Below are some records; output exactly the lines from the line with "Viewport: 645px width, 493px" to the line with "has height=738, width=415.", both ends kept, and nothing more.

==*==

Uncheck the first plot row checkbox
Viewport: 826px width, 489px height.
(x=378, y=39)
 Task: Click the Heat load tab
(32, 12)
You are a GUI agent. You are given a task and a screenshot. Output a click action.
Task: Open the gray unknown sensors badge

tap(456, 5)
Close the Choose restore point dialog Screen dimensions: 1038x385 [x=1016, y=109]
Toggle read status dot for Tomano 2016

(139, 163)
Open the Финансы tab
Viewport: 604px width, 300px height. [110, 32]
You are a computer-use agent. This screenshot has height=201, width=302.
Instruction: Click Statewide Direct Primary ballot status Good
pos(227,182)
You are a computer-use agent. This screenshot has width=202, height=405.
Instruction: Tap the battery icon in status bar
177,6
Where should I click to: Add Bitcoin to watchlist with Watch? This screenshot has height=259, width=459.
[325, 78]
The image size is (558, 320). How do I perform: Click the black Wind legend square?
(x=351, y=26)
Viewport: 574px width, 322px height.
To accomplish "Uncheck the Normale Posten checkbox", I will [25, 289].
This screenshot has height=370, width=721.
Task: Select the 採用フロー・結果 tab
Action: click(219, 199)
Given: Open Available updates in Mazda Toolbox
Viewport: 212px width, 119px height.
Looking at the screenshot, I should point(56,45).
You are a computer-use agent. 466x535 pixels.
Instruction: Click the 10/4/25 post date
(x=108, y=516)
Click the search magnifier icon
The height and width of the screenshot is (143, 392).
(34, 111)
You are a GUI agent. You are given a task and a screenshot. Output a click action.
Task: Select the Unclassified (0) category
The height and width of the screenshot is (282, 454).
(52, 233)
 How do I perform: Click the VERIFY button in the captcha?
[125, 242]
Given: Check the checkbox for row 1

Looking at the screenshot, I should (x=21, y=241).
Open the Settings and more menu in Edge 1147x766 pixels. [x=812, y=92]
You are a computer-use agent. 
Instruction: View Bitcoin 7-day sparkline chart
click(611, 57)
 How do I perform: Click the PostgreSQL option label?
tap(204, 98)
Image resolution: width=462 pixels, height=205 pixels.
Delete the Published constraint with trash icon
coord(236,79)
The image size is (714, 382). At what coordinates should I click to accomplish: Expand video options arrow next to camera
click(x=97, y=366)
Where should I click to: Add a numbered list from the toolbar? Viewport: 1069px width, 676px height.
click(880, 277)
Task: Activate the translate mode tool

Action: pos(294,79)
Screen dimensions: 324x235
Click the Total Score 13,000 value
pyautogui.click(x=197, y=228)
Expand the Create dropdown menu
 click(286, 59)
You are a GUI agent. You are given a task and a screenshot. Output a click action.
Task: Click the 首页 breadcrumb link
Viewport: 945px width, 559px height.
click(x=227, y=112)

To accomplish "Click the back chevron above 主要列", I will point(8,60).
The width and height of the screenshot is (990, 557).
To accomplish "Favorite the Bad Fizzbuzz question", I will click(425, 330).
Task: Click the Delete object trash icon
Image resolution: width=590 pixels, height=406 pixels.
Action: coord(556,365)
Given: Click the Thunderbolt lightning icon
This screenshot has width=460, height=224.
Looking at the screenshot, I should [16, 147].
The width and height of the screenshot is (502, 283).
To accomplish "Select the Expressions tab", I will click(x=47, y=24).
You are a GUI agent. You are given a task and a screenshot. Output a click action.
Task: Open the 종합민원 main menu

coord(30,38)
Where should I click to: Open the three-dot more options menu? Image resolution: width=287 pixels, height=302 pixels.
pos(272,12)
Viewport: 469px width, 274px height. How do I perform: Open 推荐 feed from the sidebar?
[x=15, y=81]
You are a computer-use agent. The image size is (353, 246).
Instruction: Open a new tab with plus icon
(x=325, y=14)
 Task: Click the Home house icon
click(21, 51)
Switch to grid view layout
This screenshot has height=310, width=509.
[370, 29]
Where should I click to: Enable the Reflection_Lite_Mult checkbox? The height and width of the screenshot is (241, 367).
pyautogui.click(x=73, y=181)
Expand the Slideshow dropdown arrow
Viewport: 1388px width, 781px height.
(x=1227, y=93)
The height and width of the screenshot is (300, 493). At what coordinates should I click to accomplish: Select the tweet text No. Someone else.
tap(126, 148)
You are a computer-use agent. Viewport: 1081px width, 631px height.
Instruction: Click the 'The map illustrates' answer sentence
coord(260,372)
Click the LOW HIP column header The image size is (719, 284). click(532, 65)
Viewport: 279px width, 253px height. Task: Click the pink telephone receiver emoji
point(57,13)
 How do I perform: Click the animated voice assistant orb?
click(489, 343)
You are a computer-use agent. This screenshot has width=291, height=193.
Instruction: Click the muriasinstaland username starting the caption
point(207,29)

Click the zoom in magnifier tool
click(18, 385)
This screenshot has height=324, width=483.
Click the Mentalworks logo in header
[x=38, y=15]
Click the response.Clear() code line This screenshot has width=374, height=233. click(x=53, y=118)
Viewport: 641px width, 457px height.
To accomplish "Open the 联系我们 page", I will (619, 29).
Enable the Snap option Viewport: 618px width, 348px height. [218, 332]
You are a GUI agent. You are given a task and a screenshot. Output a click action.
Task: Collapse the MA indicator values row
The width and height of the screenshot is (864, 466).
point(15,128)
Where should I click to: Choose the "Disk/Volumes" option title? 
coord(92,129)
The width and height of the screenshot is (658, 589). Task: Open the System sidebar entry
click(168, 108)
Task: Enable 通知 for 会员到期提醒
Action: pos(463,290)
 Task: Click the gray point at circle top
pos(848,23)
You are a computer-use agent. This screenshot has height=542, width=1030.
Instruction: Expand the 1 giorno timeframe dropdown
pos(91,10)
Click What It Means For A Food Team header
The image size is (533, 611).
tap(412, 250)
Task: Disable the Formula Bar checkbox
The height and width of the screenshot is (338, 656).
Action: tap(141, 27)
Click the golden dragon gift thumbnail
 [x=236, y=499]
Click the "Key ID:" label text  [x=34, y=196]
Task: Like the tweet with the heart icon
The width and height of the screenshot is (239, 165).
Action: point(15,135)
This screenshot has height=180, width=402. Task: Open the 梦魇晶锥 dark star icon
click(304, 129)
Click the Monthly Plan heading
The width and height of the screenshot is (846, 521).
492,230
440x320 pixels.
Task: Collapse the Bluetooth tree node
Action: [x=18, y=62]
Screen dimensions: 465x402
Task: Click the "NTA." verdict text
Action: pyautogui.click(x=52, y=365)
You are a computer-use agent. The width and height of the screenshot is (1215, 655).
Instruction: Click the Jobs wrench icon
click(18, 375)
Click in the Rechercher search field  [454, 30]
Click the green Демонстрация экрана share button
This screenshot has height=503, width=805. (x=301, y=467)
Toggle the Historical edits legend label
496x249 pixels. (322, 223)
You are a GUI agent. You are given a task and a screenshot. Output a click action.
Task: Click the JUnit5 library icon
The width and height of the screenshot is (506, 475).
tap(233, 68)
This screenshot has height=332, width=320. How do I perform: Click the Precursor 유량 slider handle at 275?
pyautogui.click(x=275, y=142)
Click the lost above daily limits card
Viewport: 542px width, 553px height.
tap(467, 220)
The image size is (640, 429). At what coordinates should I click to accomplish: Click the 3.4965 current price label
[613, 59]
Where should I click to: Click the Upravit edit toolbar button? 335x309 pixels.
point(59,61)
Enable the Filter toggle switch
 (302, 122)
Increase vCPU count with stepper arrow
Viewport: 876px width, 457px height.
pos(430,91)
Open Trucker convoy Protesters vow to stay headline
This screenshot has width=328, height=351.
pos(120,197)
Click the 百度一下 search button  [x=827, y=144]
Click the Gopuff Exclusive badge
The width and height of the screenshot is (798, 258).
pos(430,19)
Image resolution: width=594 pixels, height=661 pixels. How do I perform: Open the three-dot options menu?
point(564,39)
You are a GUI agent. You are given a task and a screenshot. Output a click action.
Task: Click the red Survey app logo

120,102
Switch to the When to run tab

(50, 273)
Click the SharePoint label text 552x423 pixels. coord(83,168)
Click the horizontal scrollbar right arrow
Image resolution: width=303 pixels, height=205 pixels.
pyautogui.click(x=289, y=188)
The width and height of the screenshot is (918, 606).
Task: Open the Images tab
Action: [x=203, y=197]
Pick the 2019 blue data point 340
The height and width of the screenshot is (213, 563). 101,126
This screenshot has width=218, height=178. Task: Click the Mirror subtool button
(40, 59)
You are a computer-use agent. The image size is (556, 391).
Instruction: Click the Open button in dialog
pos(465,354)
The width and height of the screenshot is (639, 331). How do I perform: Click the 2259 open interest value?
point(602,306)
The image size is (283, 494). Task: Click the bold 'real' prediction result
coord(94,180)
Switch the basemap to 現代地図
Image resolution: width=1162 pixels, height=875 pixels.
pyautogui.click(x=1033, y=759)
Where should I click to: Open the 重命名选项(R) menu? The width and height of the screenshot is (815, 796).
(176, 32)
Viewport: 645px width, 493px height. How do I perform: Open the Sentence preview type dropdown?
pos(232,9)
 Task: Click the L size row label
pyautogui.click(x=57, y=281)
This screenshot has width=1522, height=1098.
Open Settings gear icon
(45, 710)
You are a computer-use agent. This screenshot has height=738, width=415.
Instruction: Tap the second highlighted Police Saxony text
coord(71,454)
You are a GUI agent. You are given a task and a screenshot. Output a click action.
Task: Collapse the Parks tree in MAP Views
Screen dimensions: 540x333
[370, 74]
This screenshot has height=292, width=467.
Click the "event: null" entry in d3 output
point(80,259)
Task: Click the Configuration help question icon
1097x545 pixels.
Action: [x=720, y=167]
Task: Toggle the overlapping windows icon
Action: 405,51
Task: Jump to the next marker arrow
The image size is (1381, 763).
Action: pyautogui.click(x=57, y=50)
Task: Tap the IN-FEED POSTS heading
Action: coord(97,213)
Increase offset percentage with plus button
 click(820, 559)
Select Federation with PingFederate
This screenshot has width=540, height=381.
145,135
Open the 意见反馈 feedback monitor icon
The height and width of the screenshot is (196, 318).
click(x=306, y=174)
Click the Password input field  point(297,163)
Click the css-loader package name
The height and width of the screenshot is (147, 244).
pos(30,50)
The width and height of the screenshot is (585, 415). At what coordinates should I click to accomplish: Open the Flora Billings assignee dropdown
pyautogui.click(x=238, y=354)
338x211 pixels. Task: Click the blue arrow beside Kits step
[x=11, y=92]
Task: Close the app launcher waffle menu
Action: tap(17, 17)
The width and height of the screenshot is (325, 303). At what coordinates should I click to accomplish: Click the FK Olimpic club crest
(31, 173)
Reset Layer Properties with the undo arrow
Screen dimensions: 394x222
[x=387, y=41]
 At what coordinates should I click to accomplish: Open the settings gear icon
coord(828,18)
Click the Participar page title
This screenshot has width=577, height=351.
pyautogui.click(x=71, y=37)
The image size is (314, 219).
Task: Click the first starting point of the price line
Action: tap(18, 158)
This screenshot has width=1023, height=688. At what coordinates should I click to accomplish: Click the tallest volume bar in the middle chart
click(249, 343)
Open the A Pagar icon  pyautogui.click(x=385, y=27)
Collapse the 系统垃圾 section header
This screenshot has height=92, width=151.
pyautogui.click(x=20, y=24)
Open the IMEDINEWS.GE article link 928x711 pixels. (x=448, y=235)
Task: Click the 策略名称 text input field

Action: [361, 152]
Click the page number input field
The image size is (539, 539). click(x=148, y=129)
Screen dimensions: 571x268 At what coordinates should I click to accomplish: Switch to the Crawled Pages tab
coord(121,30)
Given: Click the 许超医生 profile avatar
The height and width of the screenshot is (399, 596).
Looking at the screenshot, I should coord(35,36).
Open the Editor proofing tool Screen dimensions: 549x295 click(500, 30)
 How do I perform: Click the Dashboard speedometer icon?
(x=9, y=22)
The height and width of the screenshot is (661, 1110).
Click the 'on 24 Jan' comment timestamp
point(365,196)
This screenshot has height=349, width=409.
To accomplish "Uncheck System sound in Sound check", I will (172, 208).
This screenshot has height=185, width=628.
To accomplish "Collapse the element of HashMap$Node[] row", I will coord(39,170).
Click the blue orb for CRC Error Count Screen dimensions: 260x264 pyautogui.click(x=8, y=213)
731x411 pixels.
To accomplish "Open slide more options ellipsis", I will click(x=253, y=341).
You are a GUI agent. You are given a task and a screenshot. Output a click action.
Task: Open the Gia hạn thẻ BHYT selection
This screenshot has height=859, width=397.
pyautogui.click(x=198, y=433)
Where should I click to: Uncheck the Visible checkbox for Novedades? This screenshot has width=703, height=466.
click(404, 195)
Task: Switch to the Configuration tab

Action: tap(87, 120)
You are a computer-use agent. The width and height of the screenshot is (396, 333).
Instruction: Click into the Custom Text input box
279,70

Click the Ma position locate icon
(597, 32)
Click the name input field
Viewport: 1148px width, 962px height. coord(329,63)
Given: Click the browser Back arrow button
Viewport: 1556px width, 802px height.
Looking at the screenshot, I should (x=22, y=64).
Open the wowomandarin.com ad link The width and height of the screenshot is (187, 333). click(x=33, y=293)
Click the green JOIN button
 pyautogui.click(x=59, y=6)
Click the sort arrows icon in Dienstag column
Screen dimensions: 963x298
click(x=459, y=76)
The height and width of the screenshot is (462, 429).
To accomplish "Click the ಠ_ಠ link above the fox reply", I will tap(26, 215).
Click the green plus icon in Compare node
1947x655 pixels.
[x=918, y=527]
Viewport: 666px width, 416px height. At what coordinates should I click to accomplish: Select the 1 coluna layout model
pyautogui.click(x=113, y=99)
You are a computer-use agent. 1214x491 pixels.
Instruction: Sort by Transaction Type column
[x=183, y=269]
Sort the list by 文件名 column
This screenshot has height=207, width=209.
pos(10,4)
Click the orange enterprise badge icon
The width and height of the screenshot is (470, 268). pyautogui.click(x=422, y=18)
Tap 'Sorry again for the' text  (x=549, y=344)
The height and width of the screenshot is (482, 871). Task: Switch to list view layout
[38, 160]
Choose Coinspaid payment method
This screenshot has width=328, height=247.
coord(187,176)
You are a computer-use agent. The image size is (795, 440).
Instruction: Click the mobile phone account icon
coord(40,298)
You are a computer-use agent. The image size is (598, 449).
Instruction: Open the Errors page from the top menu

==*==

◆ ANSWER FOR THE TASK
Viewport: 645px width, 493px height. How do I perform: Open the Sentence preview type dropdown?
pos(232,9)
 Task: Click the L size row label
pyautogui.click(x=57, y=281)
This screenshot has width=1522, height=1098.
Open Settings gear icon
(45, 710)
You are a computer-use agent. This screenshot has height=738, width=415.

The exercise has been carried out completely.